Focus efforts on current students | Some IHEs have students living on or near campus and should consider how to best provide these students the support needed to keep students, and the surrounding community, safe. As vaccine distribution continues to progress in the United States, many IHEs have turned their COVID-19 efforts toward vaccinating their students. At the University of Texas in Austin, administrators are actively pursuing allocations of the vaccine from the state and have begun administering doses in accordance with federal and state guidelines. IHE stakeholders should consider working with their state officials to implement similar opportunities for students on and near their campuses.

Evaluate current COVID-19 procedures | Many IHEs who resumed some form of in-person instruction for the spring 2021 semester implemented various COVID-19 testing procedures to maintain the safety of students, faculty, and staff. The University of Michigan has required all students who live, work, or learn on campus, or who access campus buildings and facilities, to complete weekly coronavirus testing. Expansive testing on college campuses is important to prevent the spread of the coronavirus pandemic, yet less than half of the institutions that primarily conduct classes in an in-person or hybrid format are providing some level of asymptomatic testing. IHEs must also consider which policies to continue such as mask mandates, living accommodations, and other COVID-19 mitigation strategies.

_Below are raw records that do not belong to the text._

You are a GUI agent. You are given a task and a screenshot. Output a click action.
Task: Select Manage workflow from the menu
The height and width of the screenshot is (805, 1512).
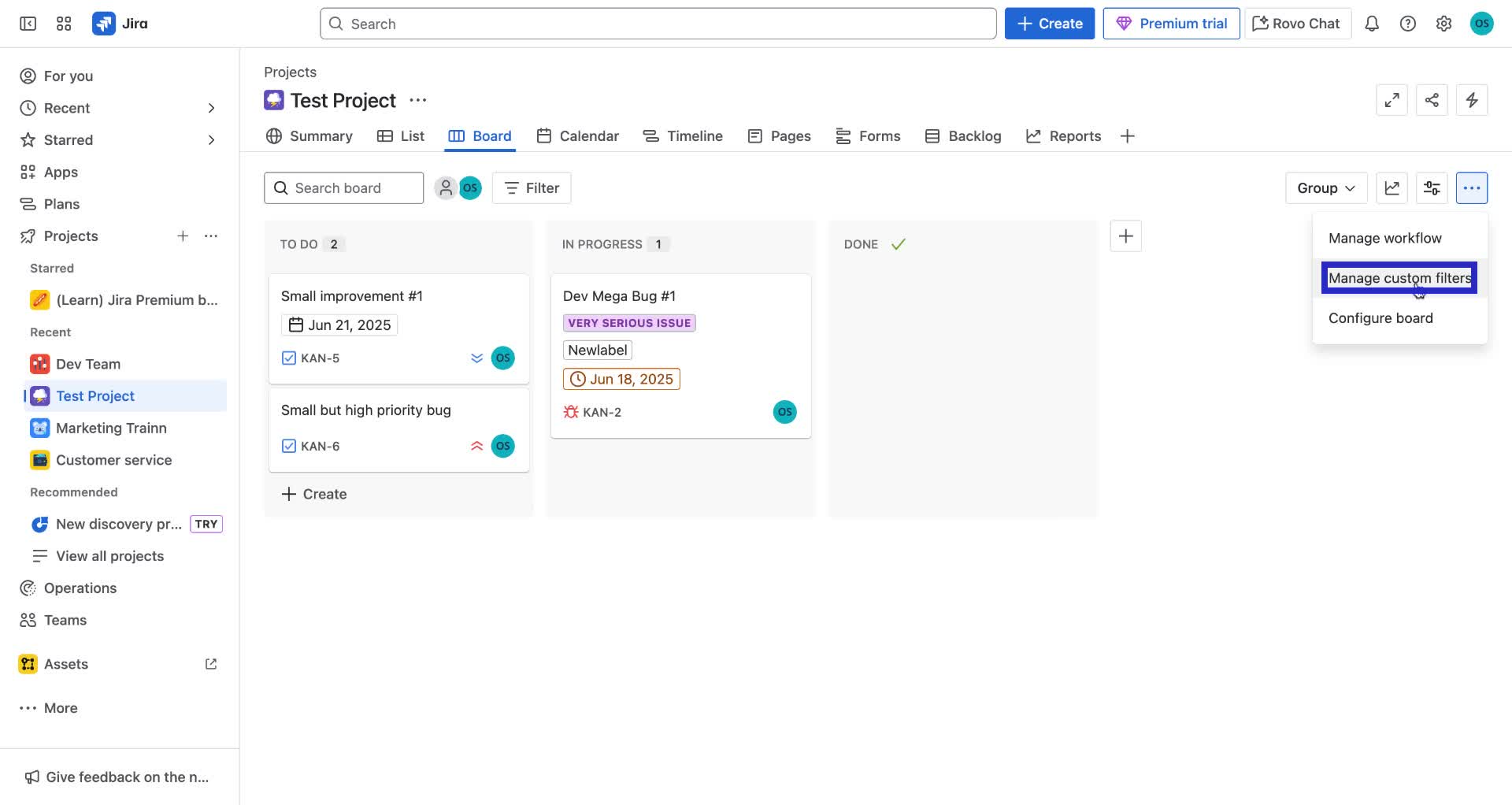pyautogui.click(x=1384, y=237)
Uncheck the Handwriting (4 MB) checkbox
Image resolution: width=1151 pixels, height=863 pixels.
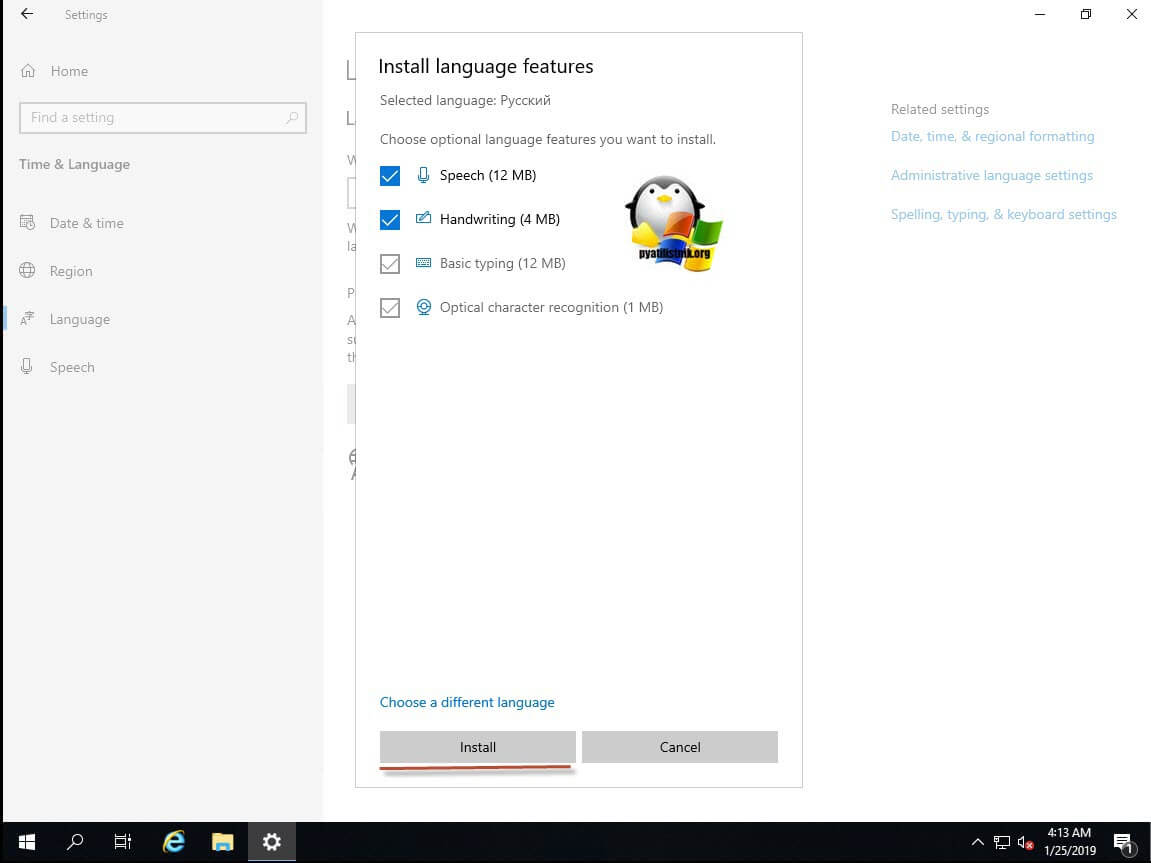(x=390, y=220)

Vaccination Access for new students and those off-campus | University stakeholders should ensure that all students who intend to get vaccinated can do so before leaving or returning to campus. Stakeholders should consider which policies or academic schedules will promote student wellness and safety. Some of the institutions to cancel spring break include Iowa’s public universities, Kansas State University, and many more. On top of this schedule change, many institutions such as the University of South Carolina required all students, faculty, and staff who live, learn, or work on campus to show proof of testing or COVID-19 antibodies prior to their return on campus. There is much to be learned from the wide variety of tactics adopted by different institutions and policymakers should consider which policies best serve the needs of their students, faculty, and staff.